Merlin's shoulders twitched away from where they hovered around his ears, and he untucked his face from the crook of the arm that he had braced against the door. He looked small as he raised searching eyes to Gwaine – hunched into an illusion that his slightness reflected something inconsequential about him, and just tired. Rudderless. Adrift in the sea on a log tethered, perhaps, to Arthur. Or maybe to nothing at all. Faint with lost breath, Merlin told him, "Thought I wasn't your friend anymore."
"I made a mistake," Gwaine told him, face grave. He kept his hands to himself, but his posture alone screamed of brotherly arms and sharing the warmth of a fire on the road, and the simple humility of a heartfelt apology. "I should know better, eh? What the ale can make you say. Doesn't mean you meant any of it."
Merlin shook his head and looked down. His back rose with the first deep breath he'd taken since screaming in Arthur's face a moment ago. "I don't even know what I said. I don't remember."
"Then I'm twice the fool, aren't I." Gwaine chuckled and pat him between the shoulder blades. "That'll teach me to listen to you." He managed to steer Merlin away from the door and back to the chair near the fireplace without protest.
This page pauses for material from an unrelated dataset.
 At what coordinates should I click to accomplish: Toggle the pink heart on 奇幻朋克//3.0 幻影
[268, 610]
Arthur watched them both, and the shifting mood between them as Gwaine prodded Merlin back into his chair and then stepped away again. At Gwaine's hand signal, the same kind that the knights used on patrol, Arthur followed him past the privacy screens and into the next room, frowning the whole way.
Once they were out of Merlin's sight, and a quick survey of the room confirmed George's absence as well, Gwaine invaded Arthur's space to whisper, "Something's wrong with him."
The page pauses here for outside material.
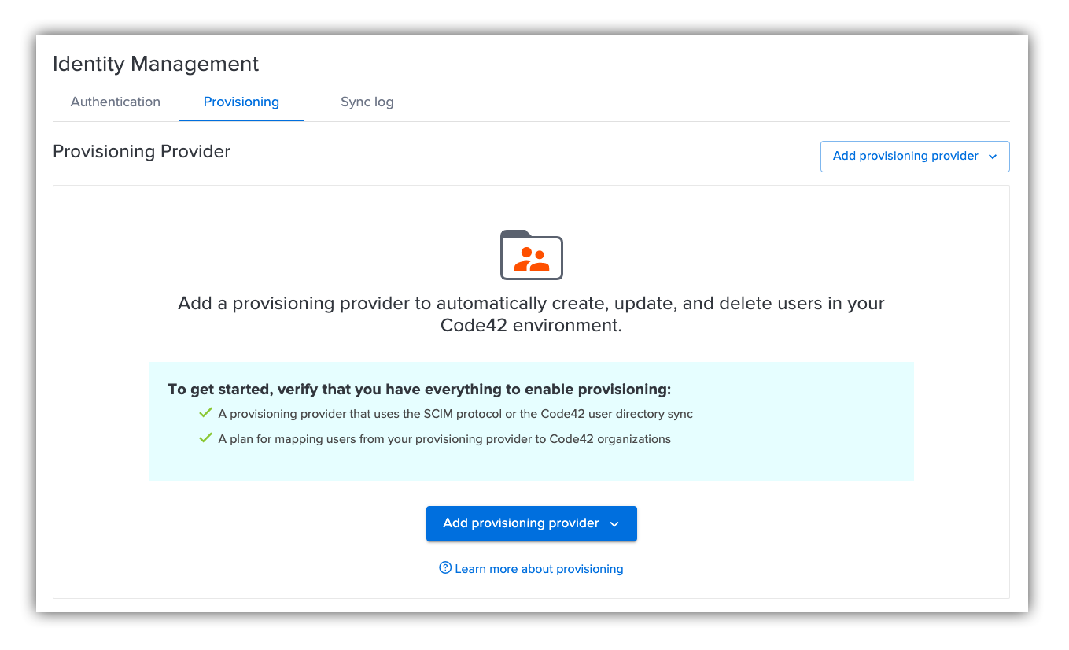Click the Identity Management heading

click(156, 64)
Arthur pursed his lips with a sigh, and glanced at the wall separating him from the hearth where Merlin sat. "Look, I know – "
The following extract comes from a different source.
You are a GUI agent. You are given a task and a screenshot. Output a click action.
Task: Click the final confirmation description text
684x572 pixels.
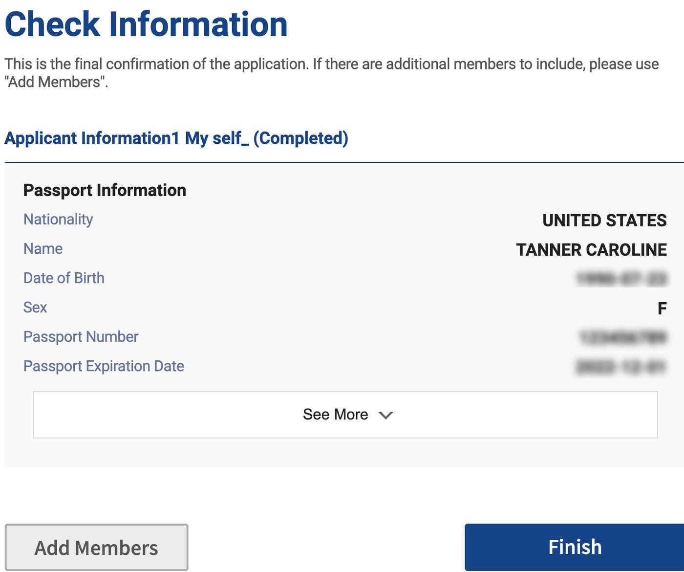point(331,73)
"No," Gwaine hissed. "You're not listening to me. What you said before – it's not nothing. Something is wrong with him."
"I am listening," Arthur snapped back, words a sharp sound like steam forced through a kettle pipe to keep them quiet. "And I know, but I can't break his confidence. Not even to you. I'm sorry, Gwaine."
Gwaine bit the insides of his cheeks and glared at him for a bit. "Are you handling it?"
"We both are," Arthur growled back, "and I will forgive your tone since you're upset."
Something shifted in Gwaine's face, his features hardening. He got up in Arthur's face to tell him, "I don't need your forgiveness, princess. I'll talk to you however I like where he's concerned."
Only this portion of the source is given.